> [About this task]: Range to reproduce from the entries below: the line with "The width and height of the screenshot is (1530, 784).", the line with "Toggle the WCS", and every line in between. Give them exactly and give nothing else.

> [Data to examine]:
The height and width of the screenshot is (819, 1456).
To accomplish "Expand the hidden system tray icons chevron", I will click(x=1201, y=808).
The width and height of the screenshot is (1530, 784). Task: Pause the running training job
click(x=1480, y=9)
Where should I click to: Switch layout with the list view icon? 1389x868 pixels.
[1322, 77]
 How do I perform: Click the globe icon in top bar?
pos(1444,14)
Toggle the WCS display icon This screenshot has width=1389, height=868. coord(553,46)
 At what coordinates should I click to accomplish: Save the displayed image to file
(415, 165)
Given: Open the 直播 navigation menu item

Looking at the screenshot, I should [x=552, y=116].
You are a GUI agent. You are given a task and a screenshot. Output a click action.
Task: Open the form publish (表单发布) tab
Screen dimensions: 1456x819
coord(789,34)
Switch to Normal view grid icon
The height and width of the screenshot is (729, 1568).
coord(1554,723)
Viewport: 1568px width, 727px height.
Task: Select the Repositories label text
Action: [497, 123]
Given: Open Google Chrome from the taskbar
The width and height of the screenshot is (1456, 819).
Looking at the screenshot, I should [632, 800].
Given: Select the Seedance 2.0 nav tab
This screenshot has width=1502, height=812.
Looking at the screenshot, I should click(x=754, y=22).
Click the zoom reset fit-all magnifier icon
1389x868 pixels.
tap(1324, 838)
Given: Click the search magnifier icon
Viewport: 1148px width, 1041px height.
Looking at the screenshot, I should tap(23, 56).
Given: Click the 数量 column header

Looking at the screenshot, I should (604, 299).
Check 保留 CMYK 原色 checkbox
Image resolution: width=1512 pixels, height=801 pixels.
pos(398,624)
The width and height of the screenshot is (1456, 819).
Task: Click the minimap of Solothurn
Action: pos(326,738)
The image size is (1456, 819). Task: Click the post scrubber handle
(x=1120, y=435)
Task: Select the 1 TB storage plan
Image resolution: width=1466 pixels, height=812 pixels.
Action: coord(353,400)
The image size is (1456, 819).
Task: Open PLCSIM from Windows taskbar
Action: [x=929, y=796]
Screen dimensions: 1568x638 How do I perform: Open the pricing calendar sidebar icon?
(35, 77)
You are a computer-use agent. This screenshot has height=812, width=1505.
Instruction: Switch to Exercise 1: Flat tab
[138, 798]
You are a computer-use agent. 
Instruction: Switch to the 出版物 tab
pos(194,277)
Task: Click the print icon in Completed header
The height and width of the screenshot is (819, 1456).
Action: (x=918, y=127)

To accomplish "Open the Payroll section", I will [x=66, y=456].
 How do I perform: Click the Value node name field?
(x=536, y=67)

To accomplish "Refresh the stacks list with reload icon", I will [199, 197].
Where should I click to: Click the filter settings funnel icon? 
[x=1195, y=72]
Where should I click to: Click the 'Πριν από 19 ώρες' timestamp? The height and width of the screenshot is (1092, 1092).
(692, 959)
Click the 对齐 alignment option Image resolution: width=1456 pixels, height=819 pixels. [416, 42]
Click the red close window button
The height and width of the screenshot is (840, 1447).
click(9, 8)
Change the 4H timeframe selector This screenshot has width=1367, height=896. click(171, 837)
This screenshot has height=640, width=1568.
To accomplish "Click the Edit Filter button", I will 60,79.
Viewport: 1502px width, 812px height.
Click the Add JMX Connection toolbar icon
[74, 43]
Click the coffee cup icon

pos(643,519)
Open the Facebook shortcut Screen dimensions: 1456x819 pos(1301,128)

> [Answer for the task]:
The width and height of the screenshot is (1530, 784). Task: Pause the running training job
click(x=1480, y=9)
Where should I click to: Switch layout with the list view icon? 1389x868 pixels.
[1322, 77]
 How do I perform: Click the globe icon in top bar?
pos(1444,14)
Toggle the WCS display icon This screenshot has width=1389, height=868. coord(553,46)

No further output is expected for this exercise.